Dieses Buch von Freya Martin liest man nicht einfach, das gönnt man sich zum entspannten Schmökern und nostalgisch Dahinschwelgen. Wer kennt sie nicht, die bekannten Wiener Traditionsbetriebe wie Almdudler, Anker, STAUD’S, Piatnik oder Nägele & Strubell.

Worum es geht

Es geht um die Geschichte und Menschen hinter legendären Wiener Familienbetrieben mit Tradition. Damals ein Stück Alltagsleben, spüren wir gerade heute den besonderen Charme und die Unverwechselbarkeit dieser Traditionsgeschäfte in den verschiedensten Wiener Bezirken. Es geht auch um die einzigartige, generationenübergreifende Qualität und die besondere Aufmerksamkeit dem Kunden gegenüber, der damals wie heute König ist.

3 Emotionen als Nebenwirkung beim Lesen dieses Buches

#emotion1: Die nostalgischen Aufnahmen vom alten Wien, den UnternehmerInnen, deren Werbekampagnen von anno dazumal oder auch zerbombte Gebäude berühren auf besondere Weise.

#emotion2: Die Menschen dahinter durften oftmals den kaiserlichen Hof in Wien – teilweise mit Pferdewagen – beliefern, mussten harte Kriegsjahre überstehen, leisteten fantastische Aufbauarbeit und legten unglaubliche Erfolgsgeschichten hin. Das kann man nur mit einem inneren kräftigen ‚Chapeau‘ hinnehmen.

#emotion3: Man kommt drauf, dass das Wiener Stadtbild ohne diese Traditionsbetriebe nicht das wäre, was es bis heute ist. Ein echt wienerisches Lebensgefühl eben!

Detail am Rande

Bemerkenswert habe ich gefunden, dass ein Großteil der Gründer der Wiener Familien- und Traditionsunternehmen nicht in der österreichischen Metropole, sondern im Schwabenland, in Nordböhmen oder Südungarn geboren wurden. Heute zählen sie zum Stück vom alten und neuen Wien.
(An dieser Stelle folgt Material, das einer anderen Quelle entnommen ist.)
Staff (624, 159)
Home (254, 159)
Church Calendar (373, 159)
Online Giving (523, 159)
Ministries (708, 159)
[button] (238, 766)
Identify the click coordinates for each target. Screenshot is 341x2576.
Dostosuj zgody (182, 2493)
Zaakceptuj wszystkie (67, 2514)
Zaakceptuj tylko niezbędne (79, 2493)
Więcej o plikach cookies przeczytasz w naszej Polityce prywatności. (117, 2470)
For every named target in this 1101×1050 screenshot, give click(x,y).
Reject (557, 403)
Eine nostalgische Reise durch traditionelle Familienunternehmen – wer ist dabei?

Die bekannte Wiener Sektkellerei Kattus, das 1857 vom tüchtigen Geschäftsmann Johann Kattus gegründet wurde und heute bereits in fünfter Generation in Döbling familiengeführt ist. Das Buch erzählt die faszinierende Geschichte der Kaufmannssöhne Franz Huber und Peter Lerner, die in ihrer Papierhandlung Kaiserin Zita oder Franz Lehar persönlich bedienten. Legendär war die exklusive Füllfederkollektion. Nach dem Anfang 1901 in der Rotenturmstraße übersiedelte Huber & Lerner in die Weihburggasse.
1913 kaufte der in Nordböhmen geborene Zuckerbäcker Josef Prousek einen Konditoreibetrieb in der Wiener Porzellangasse. Die rosa Erfolgsgeschichte der Konditoreigeschäfte von AIDA begann und entzückte die Wiener mit wohlschmeckenden Backwaren. In der Besatzungszeit nach dem 2. Weltkrieg wurden Donuts und Eiscreme für das amerikanische Rote Kreuz produziert. Heute betreibt der Urenkel in vierter Generation den Familienbetrieb.

JägerTEE wurde als ältestes Teefachgeschäft Wiens schon 1862 vor Fertigstellung der Wiener Staatsoper eröffnet. Mittels Pferdewagen wurden anno dazumal Premium-Teespezialitäten zu leistbaren Preisen geliefert. Die Gründer Herr Jäger und Josef Einzenberger bezogen schon damals Teesorten ausschließlich von Lieferanten, die man persönlich kannte und von kleinen, ausgewählten Plantagen. Auch heute noch bekommen die Kunden persönliche Teemischungen, die auf alten Familienrezepten basieren.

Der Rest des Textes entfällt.